Among the fascinating characters hovering around The Beatles in Peter Jackson’s documentary Get Back is Michael Lindsay-Hogg, the director charged with making a film out of the band’s rehearsals for 1970 album Let It Be.
As circumstances constantly change, Lindsay-Hogg negotiates with members of the group to decide an ending for their film - his proposal: a concert in an ancient amphitheatre near Tripoli, north Africa. Lindsay-Hogg’s resulting film Let It Be - released just after the band’s breakup - has been the subject of disparaging comments from the Fab Four and was never given an official video or DVD release.
Sir Michael, who is now aged 81, told Kim Hill that he whittled down 56 hours of footage to 90 minutes over a nine-month period after it was shot in January 1969.
During this time The Beatles made another album and were still "intact' as a group, however, around October and November, Apple (The Beatles' recording company) began to implode, ostensibly over financial issues.
While the rancour seemed to be about money, other issues were bubbling underneath and none of The Beatles attended the premiere of Let It Be in London at the end of the year and in April 1970 they announced their breakup just weeks before the movie debuted in the US.
"So people regard it as the breakup movie. That this tragedy that they were only imagining in their dreams - the breakup of The Beatles - had actually occurred and we were seeing it now in Let It Be.
"But it wasn't true - that was a misapprehension but because it wasn't helped by The Beatles because they weren't sanctioning it, because they'd broken up and they were very upset and sad about that whole thing, it [the movie] got a kind of bad rap."
Lindsay-Hogg said Sir Peter Jackson sees the issue quite clearly and how it came to be viewed as a "bad Beatles movie" when that was a long way from the truth.
Although Ringo Starr has criticised Let It Be for being depressing, Sir Michael said he was dealing with young men full of testosterone and ambition while Sir Peter Jackson was working with the group's two surviving members (Paul McCartney and Starr) who are now 79 and 81 respectively.
He said back in 1969 when they were all discussing the Let It Be project one of his suggestions was to film a concert (The Beatles had stopped performing and touring three years earlier) in an amphitheatre in Libya because it was "what had been at the centre of the world".
Three members were supportive with John Lennon suggesting they all sail there - but George Harrison was not keen.
Since their teenage years he had been frustrated and resentful that Lennon and McCartney never took him seriously as a songwriter. With tensions simmering Lindsay-Hogg got audio of Harrison's intention to quit by inserting a bug into a flowerpot on a table when they were all having lunch.
"He was vaguely pissed off anyway and it led to him a couple of days later to leave the group."
Fifty years on Sir Peter Jackson has been able to separate the tracks which also included someone doodling on a guitar to make a realistic portrayal of Harrison's exit for his movie.

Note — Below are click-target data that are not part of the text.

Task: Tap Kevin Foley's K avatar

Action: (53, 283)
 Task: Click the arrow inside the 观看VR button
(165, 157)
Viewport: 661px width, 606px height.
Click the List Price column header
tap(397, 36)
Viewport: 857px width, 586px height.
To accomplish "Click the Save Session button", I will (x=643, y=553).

Harrison left for a week or so and then the other members persuaded him to return - at least temporarily.
His condition was that there be no concert or television extravaganza but instead some footage would be filmed in the Apple studio.

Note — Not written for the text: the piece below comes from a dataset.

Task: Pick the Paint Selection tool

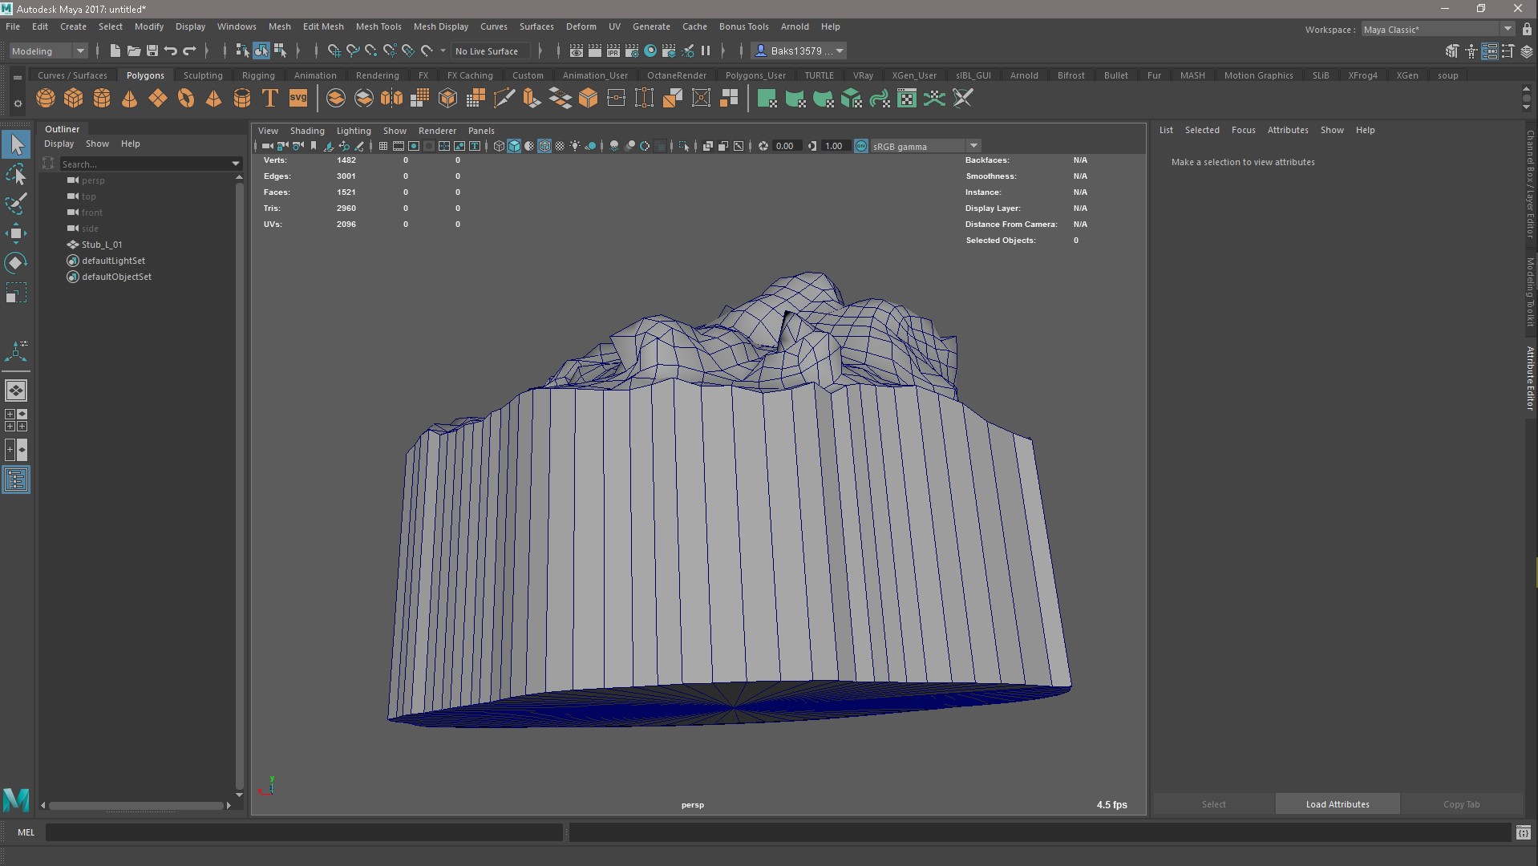Action: click(x=16, y=204)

"What had started out as basically shooting a little documentary material of The Beatles rehearsing which no-one had ever seen before as a sort of padding for ... a great television special taking place at the centre of the world ...with torches flaming... turns into overnight pretty much to a documentary."
Sir Michael said he did not want the documentary to feature only rehearsals and it needed a conclusion so he came up with the idea of a concert on the roof.

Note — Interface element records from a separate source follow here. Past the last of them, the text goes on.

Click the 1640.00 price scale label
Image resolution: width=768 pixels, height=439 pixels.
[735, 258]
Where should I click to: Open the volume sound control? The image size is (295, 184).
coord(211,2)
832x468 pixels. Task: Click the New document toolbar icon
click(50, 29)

The studio roof had to be strengthened because it wasn't strong enough to hold all the musical instruments, the group, and half a dozen cameramen and their gear.
The next day Ringo was unenthused because it was cold, George was opposed but Paul was keen, and then John spoke up saying "F... it, let's do it" and that was enough to get the idea over the line. It turned out to be their last ever concert together.
While Sir Michael did not expect The Beatles to split immediately after the concert, he could see that they no longer had the same unity.
Yoko Ono as a catalyst?
Asked if Lennon's partner Yoko Ono's constant presence helped cause their split, he likens her to "a bruise" for the other three, because of the "intrusive feeling" she sparked in them.
Many of the musicians of the time were the children of people who emerged from World War II.
Where they came from in the north of England, a woman's place was confined to looking after children, making meals and "suffering in silence".
"The wife didn't come to work - it's as simple as that."
The other Beatles realised John and Yoko were inseparable and "they were stuck because it wasn't going to change".
McCartney's mother died when he was just 12, while Lennon lost his mother when he was 16, and Yoko who was seven years older filled the role of both partner and organiser of his life, Sir Michael believes.
"I think it affected John ... so Yoko became - as well as his companion - she became sort of like his mother too because she would protect him."
Sir Michael agreed that Lennon was on heroin at the time, often supplied by Keith Richards' drug pusher, Spanish Tony.
Throughout his life McCartney has always been very solid and self-sufficient whereas Lennon was "a more fragile being".
"He [Lennon] was damaged in a way that Paul wasn't... when Yoko turned up he needed her."